Previous studies have generally focused on graft survival and function. In our study we compared both patient survival and causes of death between the groups. We did not detect any difference between the four groups in terms of patient survival rates. However, the deaths were literally more frequent in the early post-transplantation period in the ECDD group and the majority of deaths were infection related. This situation can be explained with the presence of delayed graft function, graft function remaining at suboptimal level, and long periods of hospitalization of those patients. Therefore, patients who underwent extended criteria donor transplantations should undergo infection prophylaxis during post-transplant follow-up and physicians should be watchful for early diagnosis of infection.

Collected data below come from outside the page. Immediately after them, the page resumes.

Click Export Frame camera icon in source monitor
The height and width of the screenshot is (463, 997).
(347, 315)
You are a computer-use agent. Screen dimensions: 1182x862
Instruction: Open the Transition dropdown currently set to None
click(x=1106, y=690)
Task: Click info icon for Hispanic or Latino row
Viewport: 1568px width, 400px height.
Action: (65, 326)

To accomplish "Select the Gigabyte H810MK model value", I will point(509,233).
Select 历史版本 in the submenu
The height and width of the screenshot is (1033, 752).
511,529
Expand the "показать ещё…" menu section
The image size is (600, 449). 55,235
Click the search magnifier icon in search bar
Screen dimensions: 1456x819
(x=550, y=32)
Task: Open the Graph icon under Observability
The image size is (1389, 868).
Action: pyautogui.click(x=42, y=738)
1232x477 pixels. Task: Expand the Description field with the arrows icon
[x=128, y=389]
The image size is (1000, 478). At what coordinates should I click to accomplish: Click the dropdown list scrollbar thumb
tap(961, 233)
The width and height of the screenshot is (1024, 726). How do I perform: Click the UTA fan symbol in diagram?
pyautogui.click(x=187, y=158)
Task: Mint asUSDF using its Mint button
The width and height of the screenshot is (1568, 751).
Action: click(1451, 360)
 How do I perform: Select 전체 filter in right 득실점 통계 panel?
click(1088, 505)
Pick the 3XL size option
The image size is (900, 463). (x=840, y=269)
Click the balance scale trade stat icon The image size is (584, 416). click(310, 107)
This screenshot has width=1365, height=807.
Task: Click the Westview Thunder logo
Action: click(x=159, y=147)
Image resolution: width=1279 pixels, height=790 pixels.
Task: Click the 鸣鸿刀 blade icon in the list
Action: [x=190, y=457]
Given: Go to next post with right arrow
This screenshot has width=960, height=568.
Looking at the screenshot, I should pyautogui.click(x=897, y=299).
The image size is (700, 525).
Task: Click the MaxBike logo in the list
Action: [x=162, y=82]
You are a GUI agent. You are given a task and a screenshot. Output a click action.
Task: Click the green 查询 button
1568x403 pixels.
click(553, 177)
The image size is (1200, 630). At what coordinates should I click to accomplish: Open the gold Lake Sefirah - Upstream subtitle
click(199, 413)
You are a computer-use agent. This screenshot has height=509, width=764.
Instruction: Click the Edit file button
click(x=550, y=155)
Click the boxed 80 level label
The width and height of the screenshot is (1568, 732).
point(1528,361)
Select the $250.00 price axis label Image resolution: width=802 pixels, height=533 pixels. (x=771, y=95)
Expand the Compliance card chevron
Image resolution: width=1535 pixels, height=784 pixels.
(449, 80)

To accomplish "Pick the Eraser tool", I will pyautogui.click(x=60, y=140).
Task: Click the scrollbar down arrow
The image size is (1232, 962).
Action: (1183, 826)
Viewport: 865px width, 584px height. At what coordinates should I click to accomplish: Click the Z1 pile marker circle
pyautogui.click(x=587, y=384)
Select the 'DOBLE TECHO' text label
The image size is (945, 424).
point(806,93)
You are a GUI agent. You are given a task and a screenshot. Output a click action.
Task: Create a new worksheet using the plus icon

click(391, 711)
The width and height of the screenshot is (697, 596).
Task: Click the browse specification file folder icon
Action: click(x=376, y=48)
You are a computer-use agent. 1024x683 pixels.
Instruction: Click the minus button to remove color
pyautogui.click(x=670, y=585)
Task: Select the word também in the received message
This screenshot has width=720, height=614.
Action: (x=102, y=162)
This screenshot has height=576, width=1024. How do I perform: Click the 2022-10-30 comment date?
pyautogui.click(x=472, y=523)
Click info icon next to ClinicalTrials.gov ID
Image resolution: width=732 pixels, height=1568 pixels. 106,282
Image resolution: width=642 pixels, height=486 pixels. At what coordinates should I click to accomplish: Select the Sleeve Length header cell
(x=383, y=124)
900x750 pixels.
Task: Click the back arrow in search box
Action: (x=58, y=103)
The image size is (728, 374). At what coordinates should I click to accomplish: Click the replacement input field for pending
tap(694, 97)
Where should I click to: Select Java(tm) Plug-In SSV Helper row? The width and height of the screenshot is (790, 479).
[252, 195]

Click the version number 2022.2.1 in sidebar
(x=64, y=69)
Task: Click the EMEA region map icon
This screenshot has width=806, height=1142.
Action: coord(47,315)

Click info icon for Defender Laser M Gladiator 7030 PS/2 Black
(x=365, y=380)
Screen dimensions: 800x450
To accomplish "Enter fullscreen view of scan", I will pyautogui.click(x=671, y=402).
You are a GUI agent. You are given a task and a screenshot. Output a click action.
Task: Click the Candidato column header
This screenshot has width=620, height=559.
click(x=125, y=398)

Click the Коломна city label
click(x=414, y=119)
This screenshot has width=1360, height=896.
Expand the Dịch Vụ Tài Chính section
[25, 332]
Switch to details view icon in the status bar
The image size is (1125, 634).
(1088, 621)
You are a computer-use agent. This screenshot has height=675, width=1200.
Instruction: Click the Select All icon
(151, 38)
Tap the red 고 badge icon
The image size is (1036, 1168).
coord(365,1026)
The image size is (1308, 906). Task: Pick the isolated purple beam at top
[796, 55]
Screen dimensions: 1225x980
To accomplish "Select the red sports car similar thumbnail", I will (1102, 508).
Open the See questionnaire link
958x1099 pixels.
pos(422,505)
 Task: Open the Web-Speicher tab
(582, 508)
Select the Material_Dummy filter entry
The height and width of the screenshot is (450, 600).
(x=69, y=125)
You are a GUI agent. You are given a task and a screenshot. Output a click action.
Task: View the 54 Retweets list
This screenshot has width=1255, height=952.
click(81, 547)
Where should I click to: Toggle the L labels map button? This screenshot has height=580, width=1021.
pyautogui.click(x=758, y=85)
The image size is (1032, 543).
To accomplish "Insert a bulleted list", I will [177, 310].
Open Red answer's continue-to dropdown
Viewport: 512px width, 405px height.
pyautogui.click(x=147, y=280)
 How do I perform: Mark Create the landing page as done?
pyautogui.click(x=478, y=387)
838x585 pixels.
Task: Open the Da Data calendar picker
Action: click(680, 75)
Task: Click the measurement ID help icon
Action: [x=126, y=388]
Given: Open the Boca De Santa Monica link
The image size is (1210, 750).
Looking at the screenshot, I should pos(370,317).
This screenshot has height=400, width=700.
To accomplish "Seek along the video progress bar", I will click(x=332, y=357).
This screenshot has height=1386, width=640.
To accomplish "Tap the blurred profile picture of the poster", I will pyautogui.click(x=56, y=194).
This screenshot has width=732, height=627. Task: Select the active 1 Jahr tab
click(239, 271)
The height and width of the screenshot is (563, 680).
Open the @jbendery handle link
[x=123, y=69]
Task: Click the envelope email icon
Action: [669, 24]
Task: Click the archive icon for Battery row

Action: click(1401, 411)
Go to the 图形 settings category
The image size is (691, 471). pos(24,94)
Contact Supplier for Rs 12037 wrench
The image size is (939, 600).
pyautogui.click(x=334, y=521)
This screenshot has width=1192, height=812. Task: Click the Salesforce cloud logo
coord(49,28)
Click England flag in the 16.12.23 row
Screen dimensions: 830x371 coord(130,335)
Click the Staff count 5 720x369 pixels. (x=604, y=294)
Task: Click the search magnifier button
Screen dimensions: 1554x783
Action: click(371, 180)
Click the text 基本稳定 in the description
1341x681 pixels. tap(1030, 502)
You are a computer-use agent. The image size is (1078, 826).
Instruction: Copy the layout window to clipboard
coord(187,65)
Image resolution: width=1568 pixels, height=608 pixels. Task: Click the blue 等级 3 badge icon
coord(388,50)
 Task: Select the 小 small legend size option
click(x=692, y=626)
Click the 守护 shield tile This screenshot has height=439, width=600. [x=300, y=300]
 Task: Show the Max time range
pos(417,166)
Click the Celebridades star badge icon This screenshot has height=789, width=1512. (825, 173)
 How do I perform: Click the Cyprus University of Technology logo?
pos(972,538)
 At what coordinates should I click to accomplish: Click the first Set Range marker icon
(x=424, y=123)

There are some limitations of our study. The patient characteristics differ between groups due to the retrospective nature of the study and because we included both living and deceased donor transplants. Recipient's age, pre-transplant dialysis duration, the number of mismatched antigens, and the presence of cold ischemia naturally lead to variation between groups. We tried to partially overcome this problem by performing multivariate analyses. Deceased donor transplants accounted for 43.6% of our study group. In our country, the majority of transplants are living donor transplants and especially during our study period there were no old-for-old programs available. Furthermore, immunosuppressive therapy showed variation among patients over the follow-up years. There are now studies that recommend calcineurin inhibitor sparing regimens as available options for ECDD and ELD groups.Citation17,Citation18

In conclusion, transplantation of a kidney that has only sustained structural damage due to age or comorbid conditions associated with age provides inferior graft survival and function compared to the ideal kidney. Although, there were no differences between the groups in terms of patient survival, a higher number of deaths due to infection in the early post-transplant period in the ECCD group are noteworthy. Therefore, efforts should focus on prolonging the survival of non-ideal kidneys and on reducing premature deaths.

Declaration of interest

The authors report no conflicts of interest. The authors alone are responsible for the content and writing of the paper.